The same place it says felons cannot have em. The same place it says that "arms" does not equal bazookas or machine guns. The same place that it says that folks in jail cannot have them. Word for word, 'the people' are the same 'the people' in the other similar paragraphs (for example: The right of the people to be secure in their persons, houses, papers...). "the people" is us, its every citizen.

Probably, there was no need for exceptions because the folks that need to be excepted would have been hung from the nearest tree in short order. Since we don't do that anymore, a few limitations are in order for those sorts of folks (the extremely criminal violent, sane or not, should probably not be handed a bazooka...).

Posted

If we truly had a mental heath system in this country, that could actually make a report on someone, I'd be for a background check for this, but we don't even recognize mental issues in this country unless it has something to do with gun control or suppressing someone's ability to do something.

Guest TnValleyBulletman
Posted

Last year at an ATF seminar for FFL's, this subject was brought up. There are only 30 or so mentally ill people in Tn. in the data base. The problem is that mental health records in Tn. are not released due to privacy issues.

Guest 6.8 AR
Posted

Good question. All those exceptions need to be rethought. I'm strict on the Bill of Rights, and it seems,

at every turn, there is an exception to each and every one of them. The Patriot Act needs to go because

of this. There are so many infringements on them all it is ridiculous.

Then, there are also those who just bend over and accept them thinking "well, nothing wrong with that".

Bitch about something long enough and someone will make it illegal.

Posted
The mentally ill in congress are doing more damage than those on the streets.

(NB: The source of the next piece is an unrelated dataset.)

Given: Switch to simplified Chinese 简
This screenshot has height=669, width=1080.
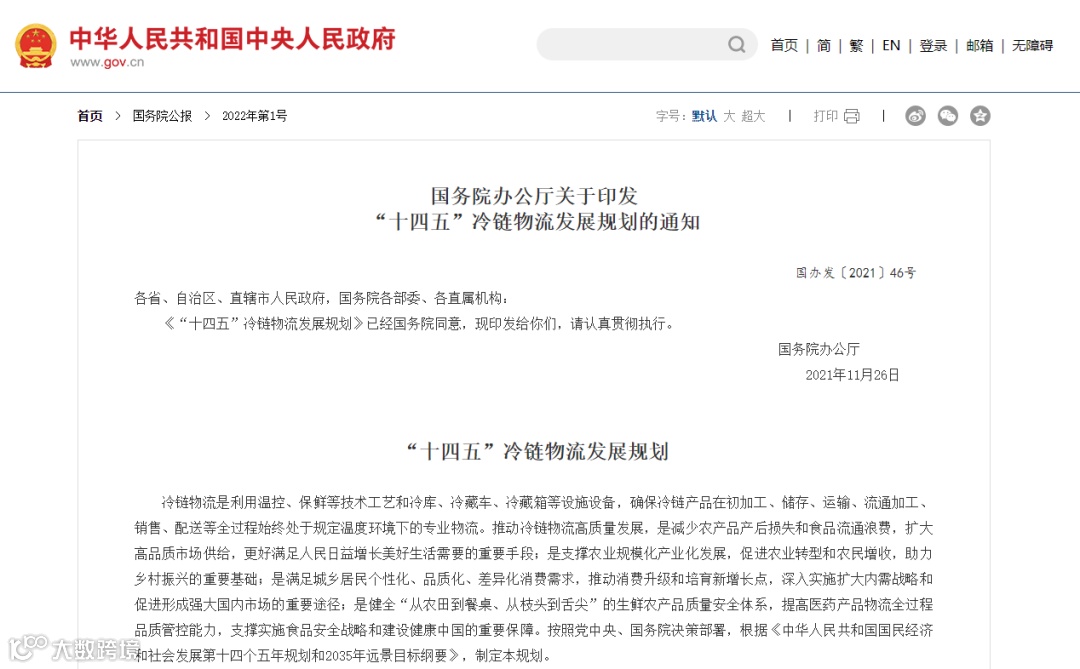Looking at the screenshot, I should (824, 45).
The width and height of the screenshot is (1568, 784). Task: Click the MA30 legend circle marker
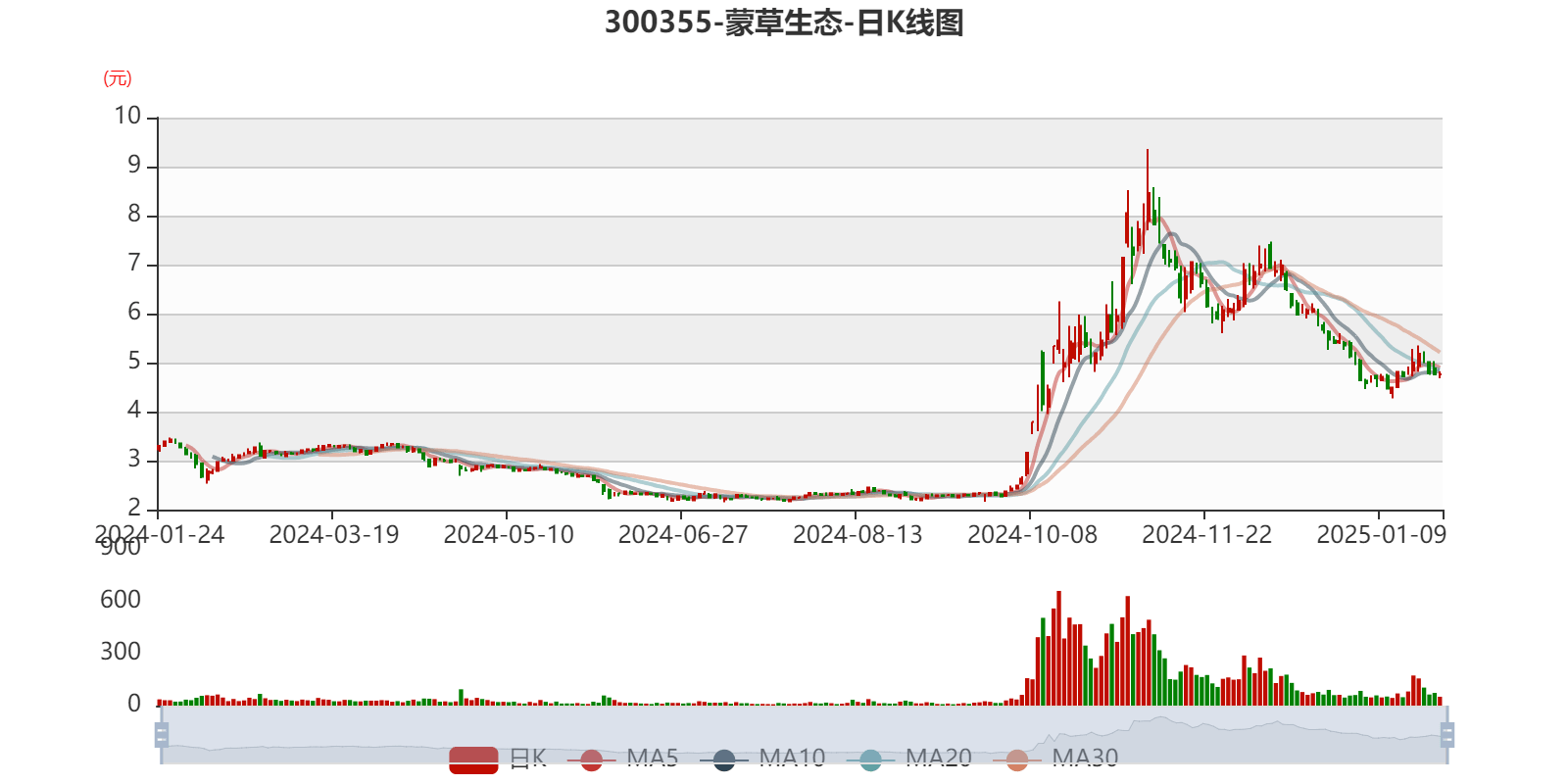tap(1017, 760)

and there's an old saying: "you can't argue with a sick mind."

Posted
The same place it says felons cannot have em. The same place it says that "arms" does not equal bazookas or machine guns. The same place that it says that folks in jail cannot have them. Word for word, 'the people' are the same 'the people' in the other similar paragraphs (for example: The right of the people to be secure in their persons, houses, papers...). "the people" is us, its every citizen.

Probably, there was no need for exceptions because the folks that need to be excepted would have been hung from the nearest tree in short order. Since we don't do that anymore, a few limitations are in order for those sorts of folks (the extremely criminal violent, sane or not, should probably not be handed a bazooka...).

And all that's because the Founders were probably going through these thoughts:

1. How can anyone conceive of not being able to protect one's self and family from harm, by whatever implement necessary.

2. When a "militia" becomes necessary (and they didn't mean the National Guard)...it's "All hands on deck. Bring what ya got". Gonna be needing people (We the People).

Jonnin is right. The criminals and folks not qualified would have been dealt with beforehand, due to prior transgressions. Unlike now with the revolving door of courts, liberal judges and parole boards.

Guest 6.8 AR
Posted
The same place it says felons cannot have em. The same place it says that "arms" does not equal bazookas or machine guns. The same place that it says that folks in jail cannot have them. Word for word, 'the people' are the same 'the people' in the other similar paragraphs (for example: The right of the people to be secure in their persons, houses, papers...). "the people" is us, its every citizen.

Probably, there was no need for exceptions because the folks that need to be excepted would have been hung from the nearest tree in short order. Since we don't do that anymore, a few limitations are in order for those sorts of folks (the extremely criminal violent, sane or not, should probably not be handed a bazooka...).

And that same place is the wrong place. There is no justice when you infringe it in the process.